Please copy out every line in the records below that includes the word "label".

↓

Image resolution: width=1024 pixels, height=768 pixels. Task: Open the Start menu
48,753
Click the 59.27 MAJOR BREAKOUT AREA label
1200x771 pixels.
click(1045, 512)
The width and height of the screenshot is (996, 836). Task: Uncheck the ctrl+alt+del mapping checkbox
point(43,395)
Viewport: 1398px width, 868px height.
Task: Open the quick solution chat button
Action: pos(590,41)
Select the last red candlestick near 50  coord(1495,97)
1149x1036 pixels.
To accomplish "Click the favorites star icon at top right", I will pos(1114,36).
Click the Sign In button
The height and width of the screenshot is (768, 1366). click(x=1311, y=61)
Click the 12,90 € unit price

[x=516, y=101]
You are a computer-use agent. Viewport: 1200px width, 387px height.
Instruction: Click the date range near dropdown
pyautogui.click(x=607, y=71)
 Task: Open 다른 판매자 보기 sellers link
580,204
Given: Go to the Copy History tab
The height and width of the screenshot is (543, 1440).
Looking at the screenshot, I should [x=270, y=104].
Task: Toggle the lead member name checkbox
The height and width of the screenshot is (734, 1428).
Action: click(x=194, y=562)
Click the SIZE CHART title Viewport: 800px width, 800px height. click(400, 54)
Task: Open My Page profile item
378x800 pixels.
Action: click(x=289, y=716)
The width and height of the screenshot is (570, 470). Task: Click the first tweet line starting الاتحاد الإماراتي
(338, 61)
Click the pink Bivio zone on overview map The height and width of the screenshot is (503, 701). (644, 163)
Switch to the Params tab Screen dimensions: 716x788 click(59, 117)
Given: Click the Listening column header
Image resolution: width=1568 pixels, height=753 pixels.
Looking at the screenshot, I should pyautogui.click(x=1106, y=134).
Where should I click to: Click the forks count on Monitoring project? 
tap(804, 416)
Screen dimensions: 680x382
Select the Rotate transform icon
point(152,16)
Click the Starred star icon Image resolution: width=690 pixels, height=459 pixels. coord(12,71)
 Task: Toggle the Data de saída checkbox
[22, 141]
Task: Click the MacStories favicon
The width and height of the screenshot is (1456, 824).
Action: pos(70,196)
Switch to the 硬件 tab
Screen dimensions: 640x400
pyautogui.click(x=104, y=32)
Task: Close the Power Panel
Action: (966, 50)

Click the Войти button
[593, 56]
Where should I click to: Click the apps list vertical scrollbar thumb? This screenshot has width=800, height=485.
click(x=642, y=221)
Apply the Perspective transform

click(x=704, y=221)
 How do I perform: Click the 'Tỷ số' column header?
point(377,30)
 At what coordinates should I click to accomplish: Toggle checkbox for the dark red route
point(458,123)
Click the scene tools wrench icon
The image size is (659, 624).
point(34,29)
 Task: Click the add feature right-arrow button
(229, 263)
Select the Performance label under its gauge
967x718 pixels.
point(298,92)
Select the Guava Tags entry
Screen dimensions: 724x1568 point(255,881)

↑

Task result>
Click the 59.27 MAJOR BREAKOUT AREA label
Select the Performance label under its gauge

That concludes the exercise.